_Requirement_: Check each line of the records below for the word "will" and copy those where it appears.

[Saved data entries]

========

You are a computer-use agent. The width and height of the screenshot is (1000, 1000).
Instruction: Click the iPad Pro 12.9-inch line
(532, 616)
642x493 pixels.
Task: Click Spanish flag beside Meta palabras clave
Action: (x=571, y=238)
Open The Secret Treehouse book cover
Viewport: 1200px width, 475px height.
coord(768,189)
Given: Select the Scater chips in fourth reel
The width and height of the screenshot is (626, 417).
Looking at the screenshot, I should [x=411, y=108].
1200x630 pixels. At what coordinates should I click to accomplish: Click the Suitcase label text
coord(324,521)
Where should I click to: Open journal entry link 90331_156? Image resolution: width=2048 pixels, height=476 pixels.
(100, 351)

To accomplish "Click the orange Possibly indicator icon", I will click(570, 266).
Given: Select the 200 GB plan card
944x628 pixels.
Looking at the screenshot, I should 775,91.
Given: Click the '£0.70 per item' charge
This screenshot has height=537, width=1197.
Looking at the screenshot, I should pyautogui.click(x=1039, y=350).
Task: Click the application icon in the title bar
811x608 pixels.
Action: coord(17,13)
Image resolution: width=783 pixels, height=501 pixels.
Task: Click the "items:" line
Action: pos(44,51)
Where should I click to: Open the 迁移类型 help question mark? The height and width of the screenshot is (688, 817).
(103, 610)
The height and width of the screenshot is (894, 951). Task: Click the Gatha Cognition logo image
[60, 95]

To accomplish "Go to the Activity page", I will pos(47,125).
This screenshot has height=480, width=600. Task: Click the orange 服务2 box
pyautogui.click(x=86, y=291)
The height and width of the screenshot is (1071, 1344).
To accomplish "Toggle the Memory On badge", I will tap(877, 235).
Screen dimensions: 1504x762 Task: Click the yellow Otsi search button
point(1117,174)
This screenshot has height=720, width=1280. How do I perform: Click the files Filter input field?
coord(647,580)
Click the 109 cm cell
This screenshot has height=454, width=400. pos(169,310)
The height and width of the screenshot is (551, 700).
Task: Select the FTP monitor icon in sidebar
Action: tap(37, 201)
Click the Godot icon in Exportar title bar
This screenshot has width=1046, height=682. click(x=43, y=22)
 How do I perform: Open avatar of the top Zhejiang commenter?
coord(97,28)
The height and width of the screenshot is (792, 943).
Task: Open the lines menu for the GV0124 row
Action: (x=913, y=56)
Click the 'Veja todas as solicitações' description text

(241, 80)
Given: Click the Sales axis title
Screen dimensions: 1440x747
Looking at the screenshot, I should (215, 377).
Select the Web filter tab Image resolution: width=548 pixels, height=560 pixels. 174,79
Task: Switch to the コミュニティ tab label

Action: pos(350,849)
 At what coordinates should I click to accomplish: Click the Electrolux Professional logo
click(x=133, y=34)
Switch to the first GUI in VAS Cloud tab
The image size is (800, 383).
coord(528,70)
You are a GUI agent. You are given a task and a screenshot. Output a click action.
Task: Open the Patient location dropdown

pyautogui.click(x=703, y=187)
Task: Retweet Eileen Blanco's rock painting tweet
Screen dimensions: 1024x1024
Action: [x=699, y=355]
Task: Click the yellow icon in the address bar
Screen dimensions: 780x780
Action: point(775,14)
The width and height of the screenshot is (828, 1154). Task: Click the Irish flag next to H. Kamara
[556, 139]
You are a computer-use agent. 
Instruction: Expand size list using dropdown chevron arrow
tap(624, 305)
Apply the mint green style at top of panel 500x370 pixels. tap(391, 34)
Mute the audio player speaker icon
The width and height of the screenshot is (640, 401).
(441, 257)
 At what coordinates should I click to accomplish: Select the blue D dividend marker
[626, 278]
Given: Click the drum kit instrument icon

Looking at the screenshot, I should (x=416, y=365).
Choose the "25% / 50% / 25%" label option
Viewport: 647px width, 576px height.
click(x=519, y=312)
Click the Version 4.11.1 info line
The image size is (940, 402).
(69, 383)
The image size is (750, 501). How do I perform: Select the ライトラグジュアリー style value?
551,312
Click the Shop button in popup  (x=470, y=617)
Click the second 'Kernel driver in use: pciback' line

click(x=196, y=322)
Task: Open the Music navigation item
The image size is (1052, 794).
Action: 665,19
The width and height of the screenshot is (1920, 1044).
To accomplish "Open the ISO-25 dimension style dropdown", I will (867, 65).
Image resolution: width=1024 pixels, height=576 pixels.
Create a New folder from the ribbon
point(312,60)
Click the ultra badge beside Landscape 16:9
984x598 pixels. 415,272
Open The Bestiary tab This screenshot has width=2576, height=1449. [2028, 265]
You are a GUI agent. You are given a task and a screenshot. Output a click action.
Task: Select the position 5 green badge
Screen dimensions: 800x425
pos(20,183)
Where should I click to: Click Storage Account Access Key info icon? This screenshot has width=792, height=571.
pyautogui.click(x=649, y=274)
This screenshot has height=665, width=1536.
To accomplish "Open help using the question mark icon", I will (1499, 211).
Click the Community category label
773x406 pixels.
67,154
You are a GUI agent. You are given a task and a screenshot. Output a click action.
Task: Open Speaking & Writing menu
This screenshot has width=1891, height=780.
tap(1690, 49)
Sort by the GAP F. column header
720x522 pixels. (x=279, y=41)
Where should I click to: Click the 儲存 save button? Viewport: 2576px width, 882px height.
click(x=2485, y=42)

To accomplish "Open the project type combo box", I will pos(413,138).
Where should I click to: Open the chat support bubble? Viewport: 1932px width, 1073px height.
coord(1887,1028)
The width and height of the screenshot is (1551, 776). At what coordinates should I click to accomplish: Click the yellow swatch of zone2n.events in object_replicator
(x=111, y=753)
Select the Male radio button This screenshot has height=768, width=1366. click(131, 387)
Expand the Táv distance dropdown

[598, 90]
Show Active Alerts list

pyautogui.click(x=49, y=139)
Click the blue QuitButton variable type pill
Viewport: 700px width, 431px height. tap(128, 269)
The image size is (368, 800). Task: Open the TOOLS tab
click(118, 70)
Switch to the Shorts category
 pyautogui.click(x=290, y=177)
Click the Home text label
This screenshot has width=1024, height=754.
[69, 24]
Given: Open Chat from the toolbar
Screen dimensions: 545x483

========

_Your response_:
To accomplish "Click the orange Possibly indicator icon", I will click(570, 266).
To accomplish "Go to the Activity page", I will pos(47,125).
To accomplish "Toggle the Memory On badge", I will tap(877, 235).
To accomplish "Open the ISO-25 dimension style dropdown", I will (867, 65).
To accomplish "Open help using the question mark icon", I will (1499, 211).
To accomplish "Open the project type combo box", I will pos(413,138).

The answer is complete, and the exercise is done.